Lesetipp, wenn Sie tiefer in das Thema eintauchen wollen: „KI im Recruiting auf dem Prüfstand“ von Prof. Sabine Theresia Köszegi, Institutsvorständin für Managementwissenschaften an der TU Wien (siehe RTR-Studie auf Seite 42).
Die Bewerberseite nützt auch KI – mit durchwachsenem Erfolg
Nicht nur das Recruiting-Team, auch Jobsuchende nutzen KI, denn sie setzen ebenso auf Effizienz; das hat eine Umfrage der Job-Plattform Stepstone ergeben:
- Mehr als jede zweite Bewerbung (58 %) wird mit KI erstellt.
- 72 % der Befragten aus dem Recruiting loben das professionellere Erscheinungsbild der Unterlagen durch den Einsatz von KI.
- 80 % der Recruiting-Verantwortlichen jedoch bewerten eingehende Bewerbungen als höchstens mittelmäßig, mit folgenden Begründungen:
- 63 % geben an, dass Bewerbungsunterlagen in Zeiten von KI weniger individuell auf die ausgeschriebenen Stellen angepasst sind. Viele Bewerbungen erfolgen „auf gut Glück“;
- 68 % empfinden Bewerbungen als weniger authentisch.
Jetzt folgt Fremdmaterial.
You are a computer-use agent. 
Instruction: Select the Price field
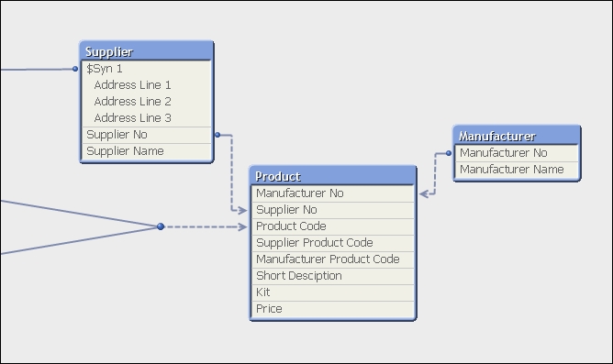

„In Rekordzeit können Bewerber*innen heute maßgeschneiderte Bewerbungsunterlagen von hoher Qualität erstellen, wenn sie KI entsprechend nutzen“, urteilt Nikolai Dürhammer, Geschäftsführer von Stepstone Österreich und Schweiz. Auch bei der Karriereplanung, der Informationsbeschaffung über Arbeitgeber oder der realistischen Einschätzung der eigenen Fähigkeiten könne KI gut unterstützen, aber: „Die bloße Nutzung von KI garantiert noch lange keinen Erfolg. Eine Flut von oberflächlich optimierten Bewerbungen führt lediglich zu einer Flut von Ablehnungen.“ Denn Faktoren wie Authentizität, relevante Praxiserfahrung und eine klar erkennbare Motivation entscheiden letztendlich über eine Jobzusage.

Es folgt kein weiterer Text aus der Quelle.